ROCHESTER - Rochester's City Council could vote tonight on a resolution authorizing the city to buy the old Hoffman Furniture store on North Main Street, which could then be marketed to developers much like the Scenic and Salinger blocks were to a Newmarket firm earlier this year.

City Manager Blaine Cox said last week that this new aggressive approach to development has proved to be necessary by the decades of neglect these building have endured.

"Developers look and run numbers of what it costs to rehab or build upon these building and they look what they're going to collect on rent and revenues," Cox said. "Hoffman's has been empty for 30 years, so the numbers don't work. So the city tips the scales and makes the numbers work."

In the case of the Scenic Salinger blocks those numbers allowed Chinburg Properties of Newmarket to acquire the buildings at no cost in exchange for $8.4 million development project.

This new and aggressive strategy to infuse life into the downtown has been a long time coming, "but now what's changed is we now have a Council willing to invest some city funds to make it happen," Cox added.
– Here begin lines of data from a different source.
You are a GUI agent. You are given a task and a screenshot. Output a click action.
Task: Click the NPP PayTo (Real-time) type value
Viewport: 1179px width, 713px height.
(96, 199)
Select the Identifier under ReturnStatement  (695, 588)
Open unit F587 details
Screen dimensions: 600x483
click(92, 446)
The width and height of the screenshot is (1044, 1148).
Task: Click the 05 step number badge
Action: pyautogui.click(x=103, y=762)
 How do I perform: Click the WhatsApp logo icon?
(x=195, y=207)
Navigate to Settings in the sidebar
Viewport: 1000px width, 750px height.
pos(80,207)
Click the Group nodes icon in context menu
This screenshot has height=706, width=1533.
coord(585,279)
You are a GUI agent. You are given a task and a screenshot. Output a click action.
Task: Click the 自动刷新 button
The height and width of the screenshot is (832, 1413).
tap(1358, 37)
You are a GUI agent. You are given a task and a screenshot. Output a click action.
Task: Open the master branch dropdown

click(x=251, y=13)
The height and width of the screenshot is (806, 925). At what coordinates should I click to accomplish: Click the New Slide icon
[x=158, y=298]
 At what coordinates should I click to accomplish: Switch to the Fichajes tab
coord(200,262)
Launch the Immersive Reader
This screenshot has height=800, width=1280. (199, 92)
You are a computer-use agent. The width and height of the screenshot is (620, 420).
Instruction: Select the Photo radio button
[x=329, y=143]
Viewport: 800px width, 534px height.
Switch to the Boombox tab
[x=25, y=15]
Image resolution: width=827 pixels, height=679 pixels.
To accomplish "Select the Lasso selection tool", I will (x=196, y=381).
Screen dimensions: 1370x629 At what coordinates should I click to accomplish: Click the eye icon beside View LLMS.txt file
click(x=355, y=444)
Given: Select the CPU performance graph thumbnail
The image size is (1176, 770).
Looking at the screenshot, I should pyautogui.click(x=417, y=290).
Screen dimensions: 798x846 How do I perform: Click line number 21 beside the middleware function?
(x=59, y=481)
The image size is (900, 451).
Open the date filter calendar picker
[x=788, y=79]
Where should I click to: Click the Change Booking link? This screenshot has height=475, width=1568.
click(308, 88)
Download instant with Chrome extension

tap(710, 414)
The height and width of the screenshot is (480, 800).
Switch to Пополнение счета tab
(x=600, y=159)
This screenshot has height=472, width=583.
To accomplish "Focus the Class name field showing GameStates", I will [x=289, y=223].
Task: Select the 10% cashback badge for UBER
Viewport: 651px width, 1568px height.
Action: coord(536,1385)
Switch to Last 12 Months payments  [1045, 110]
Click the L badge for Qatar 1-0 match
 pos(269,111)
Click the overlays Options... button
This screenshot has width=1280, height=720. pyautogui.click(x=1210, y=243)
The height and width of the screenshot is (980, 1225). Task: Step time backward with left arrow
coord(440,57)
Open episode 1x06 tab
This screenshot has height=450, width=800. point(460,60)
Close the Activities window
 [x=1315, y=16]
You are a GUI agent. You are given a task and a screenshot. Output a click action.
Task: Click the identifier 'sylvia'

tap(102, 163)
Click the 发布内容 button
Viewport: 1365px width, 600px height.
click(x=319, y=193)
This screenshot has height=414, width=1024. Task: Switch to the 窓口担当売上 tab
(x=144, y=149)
Steven Beaudoin of Rochester, a state rep, said he understands where the city is coming from - "the downtown is slowly dying," he notes - but he says that the $350,000 the council may approve tonight to buy the Hoffman building aren't city funds; they're taxpayers money.

Speaking of the city's $8.4 million development agreement with Chinburg Properties to develop the Scenic Salinger blocks on South Main, he added, "As a taxpayer I'm subsidizing this development."

He fears the same thing could be in store for the Hoffman's Furniture space at 55 North Main St.

And he said taxpayers will continue to subsidize deals like that at the Scenic Salinger block for some 10 years with property tax relief that allows them to be taxed at their predevelopment assessments instead of the $8.4 million they'll be worth upon completion.

"Where's the advantage to me as a taxpayer in Rochester?" Beaudoin added. "There is none."

Cox, however, believes the Scenic Salinger development with its addition of retail spaces and some 50 market rate apartments is a formula for success.

"We get some market rate apartments and people in the downtown that have disposable income, that's what we want," Cox said.

The Hoffman building purchase would be made with money from the city's unassigned fund balance.

The City Council could vote the purchase through tonight or table it for discussion on July 21, Cox said.